Em abril de 2013, Beto foi expulso pela Diocese bauruense depois de publicar nas redes sociais vídeos em que refletia sobre temas como união entre homossexuais e fidelidade e sobre a necessidade de mudanças na estrutura da instituição.
“Acho impossível seguir o evangelho de Jesus Cristo em uma instituição que, no momento, não respeita a liberdade de reflexão e de expressão. O modelo que nós temos que seguir se chama Jesus Cristo e esse modelo viveu plenamente essa liberdade e fez com que as pessoas refletissem”, disse na época.
Um mês depois, em 14 de maio, o Conselho Nacional de Justiça (CNJ) publicou uma resolução que passou a garantir aos casais homoafetivos o direito de se casar no civil.
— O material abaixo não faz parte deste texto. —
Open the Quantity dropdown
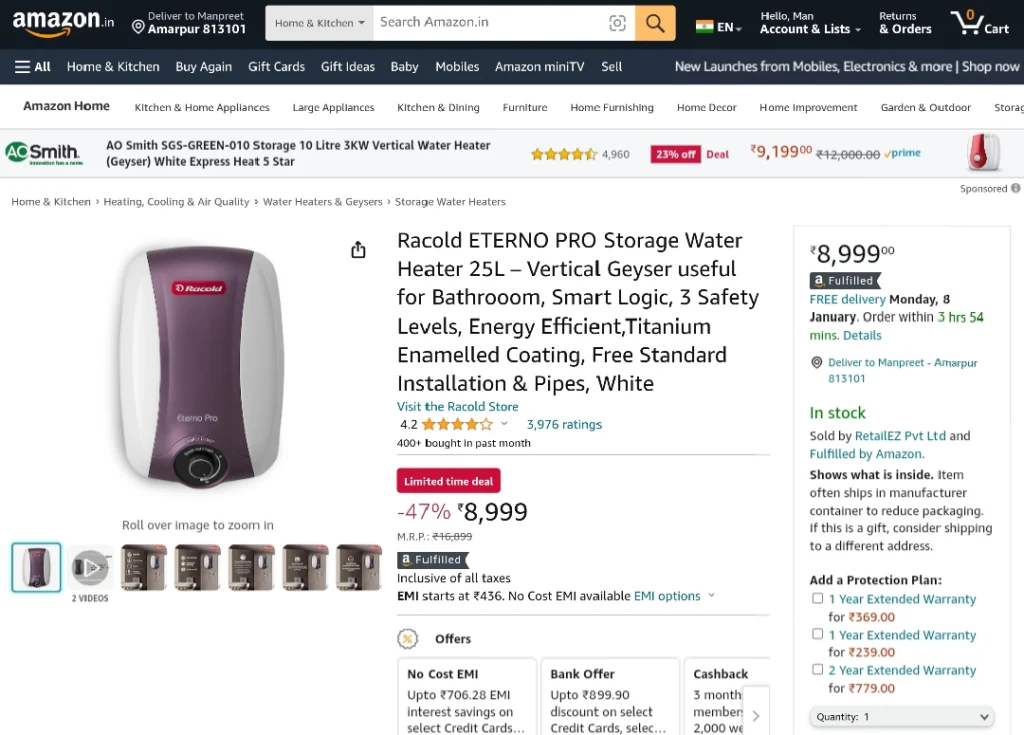The width and height of the screenshot is (1024, 735). (x=901, y=717)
Com a medida, tabeliães e juízes ficaram proibidos de se recusar a registrar a união.
Desde então, os registros em cartório de uniões entre pessoas do mesmo sexo quadriplicou no país, segundo dados da Associação Nacional dos Registradores de Pessoas Naturais (Arpen-Brasil). Os números saltaram de 3,7 mil em 2013 para quase 13 mil em 2022.
O aumento também tem ocorrido no centro-oeste paulista, segundo o ex-sacerdote, que vê a alta ainda refletir nas cerimônias religiosas. “Além de ajudar os casais homoafetivos a oficializar a união, o casamento no civil deu coragem para que eles procurassem realizar essa união também no casamento religioso”.
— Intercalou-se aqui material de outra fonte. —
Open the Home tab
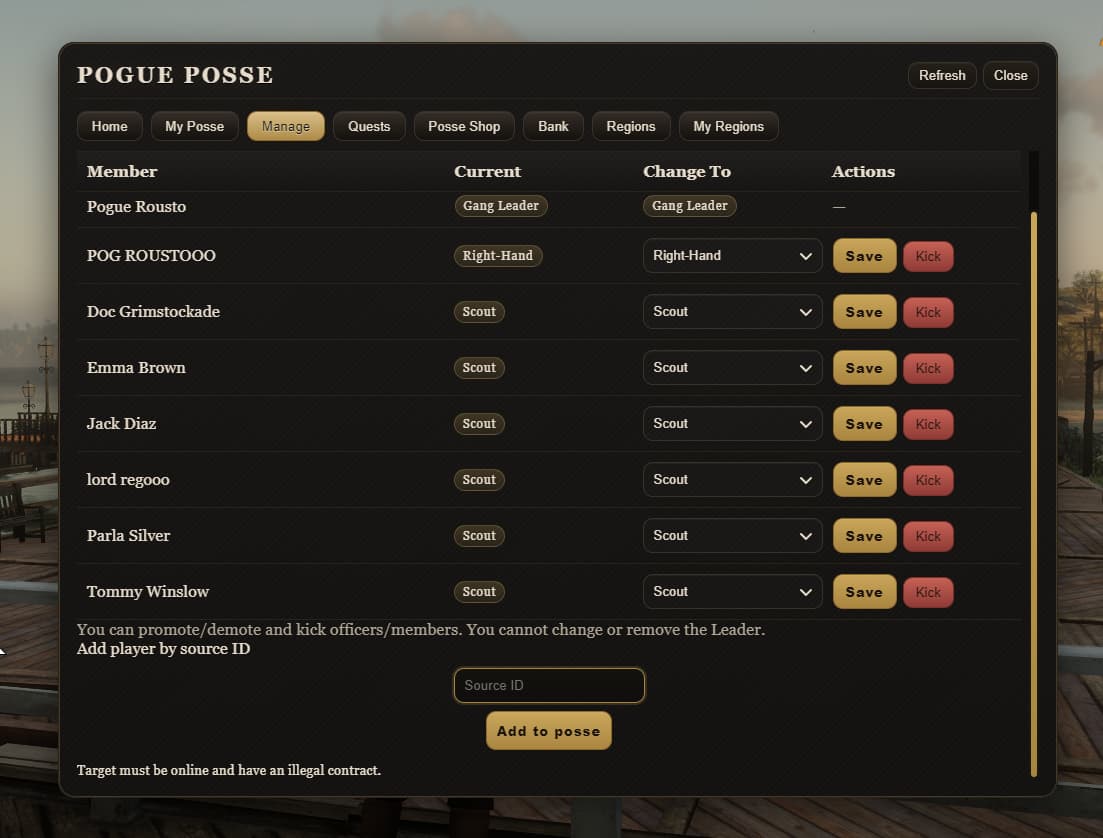The image size is (1103, 838). (109, 126)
Mas ele acredita que o avanço poderia ser maior, o que não acontece, de acordo com Beto, por causa dos dogmas cristãos, que atravancam o processo. “A igreja católica continua sendo conservadora, e esse conservadorismo se acentuou com o passar do tempo”, diz.
“A sociedade passou por um período de retrocesso. E a igreja muito mais é influenciada pela sociedade do que a influencia. Falta um concílio que discuta as normas morais e a própria visão de sexualidade que a igreja possui”, explica o padre.
Beto começou a fazer casamentos homoafetivos quatro meses depois da excomunhão. Segundo ele, a iniciativa foi tomada após inúmeros pedidos feitos por casais que passaram a procurá-lo mesmo após a saída dele da igreja. “É claro que eu explicava pra eles que o casamento não tinha validade para igreja católica, mas respondiam: ‘o senhor vem em nome de Deus. É o suficiente’”, conta.
“Eu acho que foi uma forma de eles mostrarem um apoio ou de entenderem a importância da causa. Receber esse apoio foi muito gratificante. Me mostrou que minha missão religiosa não havia acabado. Pelo contrário, havia se ampliado. Fora da igreja, percebi que sou muito mais livre pra poder amar o ser humano”, diz.
Atualmente, o padre faz, em média, oito casamentos por mês, dois deles homoafetivos, em todo o país. Fora das cerimônias, Beto é professor universitário de filosofia, com graduação na área, em direito, história e teologia e doutorado em ética.
“O casamento religioso homoafetivo é importante não somente para os noivos, mas para as muitas pessoas que passaram por aqui e não tiveram a oportunidade de viver o amor como ele deve ser vivido. É também importante para as próximas gerações, para que possam amar de forma natural”, diz Beto.